Further, we have about 576 participants who are currently enrolled in our brain donation program, the majority of whom are older.  Some of these will have longitudinal recordings.  Keep in mind that these will also likely be people who have stored biological samples.  This means two things:  1) we likely have peripheral biomarker data already on them and 2) we have the possibility of building out a more comprehensive longitudinal biomarker database using stored samples.

5. Background Readings

We probably won't have time to discuss these, but you may find them useful in giving you a sense of the kinds of neuropsych research coming out of FHS.

Elias, Merrill F., Alexa Beiser, Philip A. Wolf, Rhoda Au, Roberta F. White, and Ralph B. D'agostino. "The preclinical phase of Alzheimer disease: a 22-year prospective study of the Framingham Cohort." Archives of neurology 57, no. 6 (2000): 808-813.

DeCarli, Charles, Joseph Massaro, Danielle Harvey, John Hald, Mats Tullberg, Rhoda Au, Alexa Beiser, Ralph D’Agostino, and Philip A. Wolf. "Measures of brain morphology and infarction in the framingham heart study: establishing what is normal." Neurobiology of aging 26, no. 4 (2005): 491-510.

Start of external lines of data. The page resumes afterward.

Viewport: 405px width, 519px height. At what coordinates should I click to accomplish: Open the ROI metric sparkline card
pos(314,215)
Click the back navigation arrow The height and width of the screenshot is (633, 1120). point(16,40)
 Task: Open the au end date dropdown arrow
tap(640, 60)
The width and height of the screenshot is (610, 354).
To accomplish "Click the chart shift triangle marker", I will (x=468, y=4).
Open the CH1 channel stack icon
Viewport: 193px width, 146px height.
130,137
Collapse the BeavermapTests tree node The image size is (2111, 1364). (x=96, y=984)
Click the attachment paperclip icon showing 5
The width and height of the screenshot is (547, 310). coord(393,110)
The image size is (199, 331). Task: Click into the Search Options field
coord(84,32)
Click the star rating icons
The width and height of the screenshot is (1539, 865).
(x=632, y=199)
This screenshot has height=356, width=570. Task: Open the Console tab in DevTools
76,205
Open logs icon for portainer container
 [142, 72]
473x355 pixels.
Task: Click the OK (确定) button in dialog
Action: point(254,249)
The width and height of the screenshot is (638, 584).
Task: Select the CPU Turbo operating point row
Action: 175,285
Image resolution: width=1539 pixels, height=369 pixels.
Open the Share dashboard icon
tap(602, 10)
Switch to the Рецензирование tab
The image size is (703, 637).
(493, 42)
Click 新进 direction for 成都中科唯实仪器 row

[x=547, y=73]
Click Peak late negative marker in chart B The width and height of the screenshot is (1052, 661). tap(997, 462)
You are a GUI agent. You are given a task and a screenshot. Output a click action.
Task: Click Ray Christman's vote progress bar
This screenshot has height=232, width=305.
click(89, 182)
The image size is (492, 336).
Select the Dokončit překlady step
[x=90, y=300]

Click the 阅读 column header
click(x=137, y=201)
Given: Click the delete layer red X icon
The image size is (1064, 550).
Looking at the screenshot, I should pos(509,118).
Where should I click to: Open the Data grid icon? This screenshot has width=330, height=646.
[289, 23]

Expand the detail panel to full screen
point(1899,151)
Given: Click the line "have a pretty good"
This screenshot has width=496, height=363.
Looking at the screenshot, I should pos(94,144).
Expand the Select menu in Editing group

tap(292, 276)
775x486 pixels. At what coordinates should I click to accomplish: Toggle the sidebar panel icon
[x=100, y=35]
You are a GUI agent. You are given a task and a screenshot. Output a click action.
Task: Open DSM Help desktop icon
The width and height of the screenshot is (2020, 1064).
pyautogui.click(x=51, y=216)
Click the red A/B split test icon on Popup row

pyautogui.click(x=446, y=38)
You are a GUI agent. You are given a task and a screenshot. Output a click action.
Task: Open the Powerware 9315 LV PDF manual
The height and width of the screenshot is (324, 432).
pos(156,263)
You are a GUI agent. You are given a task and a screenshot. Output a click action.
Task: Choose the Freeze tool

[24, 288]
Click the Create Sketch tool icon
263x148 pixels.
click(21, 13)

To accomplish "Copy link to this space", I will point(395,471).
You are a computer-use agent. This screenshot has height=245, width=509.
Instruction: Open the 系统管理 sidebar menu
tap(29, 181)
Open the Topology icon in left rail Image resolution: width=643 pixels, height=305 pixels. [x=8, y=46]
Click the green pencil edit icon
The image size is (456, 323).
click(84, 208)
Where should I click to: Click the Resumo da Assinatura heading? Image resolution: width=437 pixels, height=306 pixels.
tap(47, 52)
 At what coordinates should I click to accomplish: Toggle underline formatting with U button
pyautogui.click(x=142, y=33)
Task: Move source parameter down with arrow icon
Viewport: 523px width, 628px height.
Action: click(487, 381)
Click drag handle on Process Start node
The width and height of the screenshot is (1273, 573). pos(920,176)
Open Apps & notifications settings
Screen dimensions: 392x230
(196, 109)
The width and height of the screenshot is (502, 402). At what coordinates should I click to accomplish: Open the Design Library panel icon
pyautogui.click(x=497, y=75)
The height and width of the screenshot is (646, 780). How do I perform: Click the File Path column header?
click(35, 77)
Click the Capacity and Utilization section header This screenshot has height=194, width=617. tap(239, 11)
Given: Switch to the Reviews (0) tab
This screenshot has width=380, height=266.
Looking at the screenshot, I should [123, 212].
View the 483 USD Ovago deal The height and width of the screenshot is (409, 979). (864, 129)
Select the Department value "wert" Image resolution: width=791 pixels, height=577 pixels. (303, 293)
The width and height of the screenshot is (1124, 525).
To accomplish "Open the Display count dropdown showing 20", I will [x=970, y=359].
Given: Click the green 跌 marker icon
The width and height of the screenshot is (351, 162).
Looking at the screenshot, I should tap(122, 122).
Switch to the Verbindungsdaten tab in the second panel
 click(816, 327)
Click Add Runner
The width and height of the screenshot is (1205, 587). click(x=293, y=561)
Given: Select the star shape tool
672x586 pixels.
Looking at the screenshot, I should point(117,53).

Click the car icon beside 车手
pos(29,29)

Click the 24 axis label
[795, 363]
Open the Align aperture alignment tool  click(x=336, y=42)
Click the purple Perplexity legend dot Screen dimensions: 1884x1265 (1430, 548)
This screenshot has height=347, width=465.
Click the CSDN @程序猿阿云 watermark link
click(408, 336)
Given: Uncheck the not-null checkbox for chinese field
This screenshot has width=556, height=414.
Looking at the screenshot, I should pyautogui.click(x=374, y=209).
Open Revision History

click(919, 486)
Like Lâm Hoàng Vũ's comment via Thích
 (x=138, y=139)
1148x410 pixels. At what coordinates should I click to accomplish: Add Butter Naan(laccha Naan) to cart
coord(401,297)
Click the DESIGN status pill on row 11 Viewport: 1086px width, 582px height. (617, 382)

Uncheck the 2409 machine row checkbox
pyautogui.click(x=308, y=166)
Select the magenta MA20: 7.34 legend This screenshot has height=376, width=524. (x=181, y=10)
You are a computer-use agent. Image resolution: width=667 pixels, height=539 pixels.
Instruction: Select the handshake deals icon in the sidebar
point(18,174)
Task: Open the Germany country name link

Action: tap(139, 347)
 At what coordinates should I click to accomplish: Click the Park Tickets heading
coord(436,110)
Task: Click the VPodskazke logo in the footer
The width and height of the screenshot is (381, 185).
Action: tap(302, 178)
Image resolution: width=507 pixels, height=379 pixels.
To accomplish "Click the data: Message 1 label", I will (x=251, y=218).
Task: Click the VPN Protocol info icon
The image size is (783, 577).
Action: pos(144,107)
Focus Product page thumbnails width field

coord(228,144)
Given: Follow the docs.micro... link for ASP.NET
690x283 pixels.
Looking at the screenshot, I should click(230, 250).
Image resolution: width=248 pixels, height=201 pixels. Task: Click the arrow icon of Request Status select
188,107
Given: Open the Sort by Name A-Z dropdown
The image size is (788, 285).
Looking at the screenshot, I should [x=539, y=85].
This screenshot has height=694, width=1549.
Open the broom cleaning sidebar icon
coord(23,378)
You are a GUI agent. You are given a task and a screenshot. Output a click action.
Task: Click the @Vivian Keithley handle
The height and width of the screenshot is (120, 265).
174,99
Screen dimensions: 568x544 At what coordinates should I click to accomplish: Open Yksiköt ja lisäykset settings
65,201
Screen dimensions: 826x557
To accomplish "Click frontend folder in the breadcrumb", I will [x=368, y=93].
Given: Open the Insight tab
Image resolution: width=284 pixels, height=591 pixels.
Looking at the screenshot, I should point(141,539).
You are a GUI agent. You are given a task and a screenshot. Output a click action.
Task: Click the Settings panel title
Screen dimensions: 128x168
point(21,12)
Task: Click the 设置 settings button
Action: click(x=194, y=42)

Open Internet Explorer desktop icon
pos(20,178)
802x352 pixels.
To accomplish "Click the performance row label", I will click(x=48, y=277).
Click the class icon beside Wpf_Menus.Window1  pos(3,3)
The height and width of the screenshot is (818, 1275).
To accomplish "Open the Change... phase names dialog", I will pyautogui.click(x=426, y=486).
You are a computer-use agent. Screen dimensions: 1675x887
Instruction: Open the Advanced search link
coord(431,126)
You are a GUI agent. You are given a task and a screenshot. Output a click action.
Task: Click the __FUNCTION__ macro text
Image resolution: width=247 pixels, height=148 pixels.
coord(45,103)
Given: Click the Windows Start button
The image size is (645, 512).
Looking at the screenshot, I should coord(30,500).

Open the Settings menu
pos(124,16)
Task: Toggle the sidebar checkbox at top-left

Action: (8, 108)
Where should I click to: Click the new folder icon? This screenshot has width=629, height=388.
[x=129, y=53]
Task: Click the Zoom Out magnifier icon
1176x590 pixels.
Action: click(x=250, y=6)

Au, Rhoda, Joseph M. Massaro, Philip A. Wolf, Megan E. Young, Alexa Beiser, Sudha Seshadri, Ralph B. D’Agostino, and Charles DeCarli. "Association of white matter hyperintensity volume with decreased cognitive functioning: the Framingham Heart Study." Archives of neurology 63, no. 2 (2006): 246-250.

Bondi, Mark W., Emily C. Edmonds, Amy J. Jak, Lindsay R. Clark, Lisa Delano-Wood, Carrie R. McDonald, Daniel A. Nation et al. "Neuropsychological criteria for mild cognitive impairment improves diagnostic precision, biomarker associations, and progression rates." Journal of Alzheimer's Disease 42, no. 1 (2014): 275-289.

Jun, Gyungah, Carla A. Ibrahim-Verbaas, Maria Vronskaya, Jean-Charles Lambert, Jaeyoon Chung, Adam C. Naj, Brian W. Kunkle et al. "A novel Alzheimer disease locus located near the gene encoding tau protein." Molecular psychiatry 21, no. 1 (2016): 108.